给定文本 —
::::::::

Flink 水位线
时间语义
- 事件时间:数据产生的时间
- 处理时间:数据真正被处理的时刻
一般情况下,业务日志数据中都会记录数据生成的时间戳(timestamp),它就可以作为事件时间的判断基础。Flink 将事件时间作为默认的时间语义。
事件时间和窗口
逻辑时钟:事件进展靠着数据记录的时间戳来推动,使计算过程完全不依赖处理时间(系统时间)
水位线
用来衡量事件时间进展的标记。
有序流中的水位线
理想状态下希望数据按生成顺序进入流中,每条数据产生一个水位线。在实际中,由于数据量非常大,为提高效率,每隔一段时间生成一个水位线。
乱序流中的水位线
数据在节点中传输会导致顺序发生改变的乱序数据。
- 当数据量小时候,对数据提取时间戳插入水位线。(对乱序情况判定,判断时间戳是否比之前的大,如果小于之前的时间戳则不在生成新的水位线 d)。
- 数据量大的时候,同样以周期生成水位线,只需要保存一下之前所有数据中的最大时间戳,需要插入水位线时,就以最大时间戳作为新的水位线。
- 对于迟到数据,为了让窗口正确收集迟到数据,可以等上一段时间(比如 2 秒)。即用当前已有数据最大时间戳减去 2 秒,就是要插入水位线的时间戳。
水位线特征
- 水位线是插入数据流中的一个标记,可以认为是一个特殊数据。
- 水位线主要是一个时间戳,表示当前事件时间的进展。
- 水位线基于数据的时间戳生成。
- 水位线时间戳必须单调递增,确保时钟一直向前推进。
- 水位线可以设置延迟来保证正确处理乱序数据。
- 水位线表示时间戳之前所有数据都到齐了,之后流中不会出现小于该时间戳数据。
生成水位线
基本原则:水位线设置后表示这个时间之前的数据全部到齐,之后不再出现。
生成策略
有序流中内置水位线设置
package ac.sict.reid.leo.Watermark;
import ac.sict.reid.leo.Computing.Aggregation.WaterSensorMapFunction;
import ac.sict.reid.leo.POJO.WaterSensor;
import org.apache.flink.api.common.eventtime.SerializableTimestampAssigner;
import org.apache.flink.api.common.eventtime.WatermarkStrategy;
import org.apache.flink.streaming.api.datastream.SingleOutputStreamOperator;
import org.apache.flink.streaming.api.environment.StreamExecutionEnvironment;
import org.apache.flink.streaming.api.functions.windowing.ProcessWindowFunction;
import org.apache.flink.streaming.api.windowing.assigners.TumblingProcessingTimeWindows;
import org.apache.flink.streaming.api.windowing.time.Time;
import org.apache.flink.streaming.api.windowing.windows.TimeWindow;
import org.apache.flink.util.Collector;
public class WaterlineCreateDemo {
public static void main(String[] args) throws Exception {
StreamExecutionEnvironment environment = StreamExecutionEnvironment.getExecutionEnvironment();
environment.setParallelism(1);
SingleOutputStreamOperator<WaterSensor> sensor = environment.socketTextStream("localhost", 7777).map(new WaterSensorMapFunction());
//TODO 定义 Watermark 策略
WatermarkStrategy<WaterSensor> watermarkStrategy = WatermarkStrategy.

::::::::

界面元素记录:
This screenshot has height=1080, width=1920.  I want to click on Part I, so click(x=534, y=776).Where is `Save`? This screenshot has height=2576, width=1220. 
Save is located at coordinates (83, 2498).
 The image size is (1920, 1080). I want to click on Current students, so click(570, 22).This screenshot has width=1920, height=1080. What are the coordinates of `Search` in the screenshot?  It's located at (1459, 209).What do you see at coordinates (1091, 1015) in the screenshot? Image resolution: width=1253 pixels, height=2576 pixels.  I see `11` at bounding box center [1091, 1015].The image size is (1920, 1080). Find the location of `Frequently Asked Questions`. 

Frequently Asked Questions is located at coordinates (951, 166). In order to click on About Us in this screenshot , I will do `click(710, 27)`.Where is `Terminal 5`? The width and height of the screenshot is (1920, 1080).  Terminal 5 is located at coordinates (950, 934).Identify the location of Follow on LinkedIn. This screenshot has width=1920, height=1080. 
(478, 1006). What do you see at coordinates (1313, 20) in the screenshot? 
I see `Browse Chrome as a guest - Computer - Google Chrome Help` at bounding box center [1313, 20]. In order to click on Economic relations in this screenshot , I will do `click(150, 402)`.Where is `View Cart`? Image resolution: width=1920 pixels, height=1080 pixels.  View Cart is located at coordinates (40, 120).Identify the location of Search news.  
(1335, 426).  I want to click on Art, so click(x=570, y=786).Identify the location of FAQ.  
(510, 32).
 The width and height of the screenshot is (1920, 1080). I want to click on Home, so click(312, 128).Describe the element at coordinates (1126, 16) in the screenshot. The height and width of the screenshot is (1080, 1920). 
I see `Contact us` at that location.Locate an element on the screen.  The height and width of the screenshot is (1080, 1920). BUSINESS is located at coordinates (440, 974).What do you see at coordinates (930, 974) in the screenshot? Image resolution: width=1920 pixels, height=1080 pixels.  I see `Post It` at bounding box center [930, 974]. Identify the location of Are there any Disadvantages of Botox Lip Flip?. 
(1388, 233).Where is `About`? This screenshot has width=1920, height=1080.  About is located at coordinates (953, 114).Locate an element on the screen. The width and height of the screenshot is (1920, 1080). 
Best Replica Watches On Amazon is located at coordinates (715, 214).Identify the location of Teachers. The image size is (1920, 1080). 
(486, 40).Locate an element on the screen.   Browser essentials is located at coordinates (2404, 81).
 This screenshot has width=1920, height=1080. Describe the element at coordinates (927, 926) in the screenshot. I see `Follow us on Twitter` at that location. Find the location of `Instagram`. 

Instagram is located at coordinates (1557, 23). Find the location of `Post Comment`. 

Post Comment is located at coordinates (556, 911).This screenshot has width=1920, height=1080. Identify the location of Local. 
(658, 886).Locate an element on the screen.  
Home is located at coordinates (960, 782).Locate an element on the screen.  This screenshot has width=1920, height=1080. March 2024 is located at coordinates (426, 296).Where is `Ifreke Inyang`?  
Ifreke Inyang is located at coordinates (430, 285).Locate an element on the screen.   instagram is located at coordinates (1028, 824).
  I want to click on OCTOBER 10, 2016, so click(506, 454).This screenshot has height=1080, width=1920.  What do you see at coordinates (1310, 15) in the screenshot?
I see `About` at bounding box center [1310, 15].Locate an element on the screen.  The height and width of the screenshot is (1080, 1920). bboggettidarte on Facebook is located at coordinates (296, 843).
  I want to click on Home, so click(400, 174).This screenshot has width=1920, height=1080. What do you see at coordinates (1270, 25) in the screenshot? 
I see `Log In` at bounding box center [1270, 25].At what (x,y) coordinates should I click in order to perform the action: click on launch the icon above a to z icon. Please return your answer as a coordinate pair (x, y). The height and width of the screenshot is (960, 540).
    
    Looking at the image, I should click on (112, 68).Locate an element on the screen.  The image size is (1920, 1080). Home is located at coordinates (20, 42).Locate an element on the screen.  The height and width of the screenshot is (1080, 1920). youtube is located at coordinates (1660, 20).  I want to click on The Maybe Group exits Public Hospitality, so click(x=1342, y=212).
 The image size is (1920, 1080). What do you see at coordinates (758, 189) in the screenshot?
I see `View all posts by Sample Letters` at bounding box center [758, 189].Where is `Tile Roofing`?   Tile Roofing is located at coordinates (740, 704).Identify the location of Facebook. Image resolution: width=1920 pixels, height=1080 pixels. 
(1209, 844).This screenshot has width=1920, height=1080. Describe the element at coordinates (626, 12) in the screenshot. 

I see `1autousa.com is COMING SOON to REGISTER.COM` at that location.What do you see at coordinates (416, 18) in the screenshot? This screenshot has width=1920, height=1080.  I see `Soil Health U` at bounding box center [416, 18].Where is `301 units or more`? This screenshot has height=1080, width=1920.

::::::::

任务 A — 按照 Flink 水位线一文的说法,Flink 默认使用哪种时间语义?
任务 B — 把 Flink 水位线一文在"水位线特征"下列出的各项特征全部写出来。
任务 C — 请从 Flink 水位线一文最后中断的地方往下续写。

回答 A — 事件时间。

回答 B —
1. 水位线是插入数据流中的一个标记,可以认为是一个特殊数据。
2. 水位线主要是一个时间戳,表示当前事件时间的进展。
3. 水位线基于数据的时间戳生成。
4. 水位线时间戳必须单调递增,确保时钟一直向前推进。
5. 水位线可以设置延迟来保证正确处理乱序数据。
6. 水位线表示时间戳之前所有数据都到齐了,之后流中不会出现小于该时间戳数据。

回答 C —
<WaterSensor>forMonotonousTimestamps(). // 指定watermark生成:升序、没有等待时间
withTimestampAssigner(new SerializableTimestampAssigner<WaterSensor>() {
// 指定时间戳分配器,从数据中提取
@Override
public long extractTimestamp(WaterSensor element, long recordTimestrap) {
System.out.println("数据=" + element + ",recordTs = " + recordTimestrap);
return element.getTs() * 1000L;
}
}
);
// TODO 指定 watermark 策略
SingleOutputStreamOperator<WaterSensor> sensorWithWatermark = sensor.assignTimestampsAndWatermarks(watermarkStrategy);
sensorWithWatermark.keyBy(value -> value.getId()).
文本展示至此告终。